The Progress of Capitalism in Russia.
The Socialist Party carries on in this country propaganda for Socialism and against Capitalism. At the same time it does not disapprove of the efforts to build up Capitalism in Russia. To those who are unacquainted with the Socialist case, this may appear to be inconsistent, but it is, in fact, both consistent and sound. The Socialist does not oppose Capitalism at all times and in all places. He does not hold that the capitalist system of producing and distributing wealth is “wrong” or that the Capitalists, individually, or in the mass, are “selfish” and “wicked,” and are, therefore, to be condemned. We do not base our opposition to Capitalism or to slavery on the ground that it is “unjust” for one class to be employers and another class employees, or one class slave-owners and another class slaves. If we committed ourselves to to the view that all class divisions are “wrong,” that would be equivalent to saying that for thousands of years the human race has been straying from the correct path of development, and that the whole of human history since the breakdown of the earliest forms of tribal communism and equality has been a ghastly and avoidable mistake.
Our view is quite different from this. The driving force in the development of human society has been the development of the means of production and distribution of wealth. Knowledge has accumulated, and man’s power over nature, his ability to produce tools and machinery has grown, and as this process has gone on, so it has been possible for human beings to enter into different relationships with each other for the fullest utilisation of their growing power over natural forces. Thus, to take a simple illustration, from the time when a man could first produce a larger quantity of food and clothing than was necessary to keep him, it became possible for a military, or priestly, or a slave-owning class, to come into being, and for social relationships to take on a very different form. That development was not a “mistake” or a “crime,” or an “act of tyranny.” It was a differentiation of function, similar to any other division of labour. It was in keeping with the mode of production and the needs of society of that epoch.
In due course, as knowledge continued to grow, other changes became possible, and with more or less effort society has rid itself of slave-owners, military castes, feudal barons and other classes when the function they performed ceased to be necessary. In highly-developed Capitalist countries like Great Britain, the Capitalist class have ceased to play a part for which society has need. We propose to get rid of Capitalism because the means of production have developed to a point where Socialism—social ownership—is possible. We propose to dispense with the Capitalist class because we can now do without them. The production and distribution of wealth, including so- called “brain-work,” and managerial work, are, in the main, already carried on by wage and salary earners, not by Capitalists. The Capitalist class have become more and more mere receivers of rent, interest and profit.
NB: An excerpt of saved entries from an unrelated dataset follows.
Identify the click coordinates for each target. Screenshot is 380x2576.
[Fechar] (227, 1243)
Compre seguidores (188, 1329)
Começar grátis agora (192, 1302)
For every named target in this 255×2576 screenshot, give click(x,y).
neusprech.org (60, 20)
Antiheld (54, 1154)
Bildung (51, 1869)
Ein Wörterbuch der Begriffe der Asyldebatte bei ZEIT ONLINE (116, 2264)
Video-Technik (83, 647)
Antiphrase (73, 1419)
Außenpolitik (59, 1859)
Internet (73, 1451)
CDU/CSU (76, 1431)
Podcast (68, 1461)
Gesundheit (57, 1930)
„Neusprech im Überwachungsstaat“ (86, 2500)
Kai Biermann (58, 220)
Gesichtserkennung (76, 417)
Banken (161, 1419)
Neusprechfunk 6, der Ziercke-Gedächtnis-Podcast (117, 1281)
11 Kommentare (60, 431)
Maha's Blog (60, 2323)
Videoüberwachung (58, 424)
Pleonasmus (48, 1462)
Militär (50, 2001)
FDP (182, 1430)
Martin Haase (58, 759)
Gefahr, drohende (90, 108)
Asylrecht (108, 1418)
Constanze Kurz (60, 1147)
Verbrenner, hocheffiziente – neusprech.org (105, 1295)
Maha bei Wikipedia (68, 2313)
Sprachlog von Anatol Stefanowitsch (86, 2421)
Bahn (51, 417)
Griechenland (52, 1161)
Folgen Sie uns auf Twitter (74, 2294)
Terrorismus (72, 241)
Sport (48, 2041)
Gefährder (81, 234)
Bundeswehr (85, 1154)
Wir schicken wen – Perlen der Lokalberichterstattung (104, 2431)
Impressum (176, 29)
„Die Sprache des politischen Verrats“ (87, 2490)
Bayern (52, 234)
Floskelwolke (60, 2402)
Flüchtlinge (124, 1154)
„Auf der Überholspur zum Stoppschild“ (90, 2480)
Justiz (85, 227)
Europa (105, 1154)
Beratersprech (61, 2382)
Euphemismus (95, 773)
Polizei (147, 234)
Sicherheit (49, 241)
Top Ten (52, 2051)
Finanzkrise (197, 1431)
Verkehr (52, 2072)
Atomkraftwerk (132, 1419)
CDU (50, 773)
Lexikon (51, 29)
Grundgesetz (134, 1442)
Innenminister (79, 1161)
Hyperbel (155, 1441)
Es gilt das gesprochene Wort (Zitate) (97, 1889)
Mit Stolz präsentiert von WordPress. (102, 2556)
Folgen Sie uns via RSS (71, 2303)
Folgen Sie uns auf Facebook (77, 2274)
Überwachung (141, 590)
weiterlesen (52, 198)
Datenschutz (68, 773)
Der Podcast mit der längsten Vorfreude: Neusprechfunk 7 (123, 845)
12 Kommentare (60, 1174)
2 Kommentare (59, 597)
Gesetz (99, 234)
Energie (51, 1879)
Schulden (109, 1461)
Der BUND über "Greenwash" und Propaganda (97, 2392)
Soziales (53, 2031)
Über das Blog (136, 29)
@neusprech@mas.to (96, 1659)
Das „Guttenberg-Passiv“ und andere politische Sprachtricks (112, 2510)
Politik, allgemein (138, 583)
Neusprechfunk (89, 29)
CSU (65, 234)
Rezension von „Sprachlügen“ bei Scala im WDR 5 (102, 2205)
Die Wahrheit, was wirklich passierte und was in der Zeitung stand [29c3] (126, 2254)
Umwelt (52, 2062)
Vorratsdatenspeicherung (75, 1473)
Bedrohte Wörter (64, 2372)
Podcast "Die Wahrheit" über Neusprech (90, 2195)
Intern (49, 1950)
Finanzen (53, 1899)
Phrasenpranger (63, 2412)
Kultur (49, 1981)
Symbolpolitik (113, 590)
The position of Russia is quite different. Russian industry has not reached a high stage of development; the Russian workers are only a tiny minority of the population; the great majority being backward peasant cultivators, whose interest it is to defend and promote private ownership of the land. Russia’s industry has need of precisely those qualities and services supplied in this country by past generations of Capitalists. Russia has not passed through Capitalism, and must do so.
Many of the Russian Bolsheviks have seen all along that their task was to hasten as much as possible the development of Capitalism in Russia, but, unfortunately, their muddle-headed supporters in this country have spent the last ten years or so defending a non-existent Russian “Socialism.” In fact, Russian industry is entirely Capitalistic. There is—as in Capitalist industry generally—a propertyless class of wage-earners on the one hand, and on the other a class of Capitalist investors in addition to the foreign Capitalists brought in to work “concessions.” The progress that is being made in the development of Capitalism is indicated by the internal loan of 500 million roubles (£52,000,000) just issued by the Russian Government for the purpose of financing industry and agriculture. It represents about half of the total amount being devoted this year by the Government to economic development. In 1927, the amount raised by loan for this purpose was only 200 million roubles. Half the loan for 1928 bears 6 per cent, interest, plus lottery prizes, and half of it no interest, but with a premium on repayment (Manchester Guardian, July 27).
Thus we see the rapid rise in Russia of an investing class, not because the Bolsheviks prefer Capitalism to Socialism, but because they have no choice. Russia’s immediate industrial development and her more distant progress towards Socialism lie along the path of Capitalism.
At the same time, the Russian Government are planning to spend £100,000,000 in the next three years on the creation of 100 huge State farms with the twofold object of growing grain for export and also of demonstrating the superiority of Capitalist agriculture to peasant proprietorship. It is anticipated that “good and secure wages” will attract the poorer peasants to seek employment in these State Capitalist concerns. (Sunday Worker, August 12.)
This development of Capitalism is gratifying, but only harm has come, and can come, from the pretence of English Communists that Russian Capitalism is something else. The inevitable accompaniment of Russian Capitalism is the sharpening of the conflict between the contending classes, wageworkers, Capitalists, and peasant proprietors. The achievement of the Communists in Great Britain is to give the opponents of Socialism an excuse to use these class conflicts in Russia as evidence of the failure of Socialism; whereas, in truth, they are merely an unavoidable feature of Capitalism.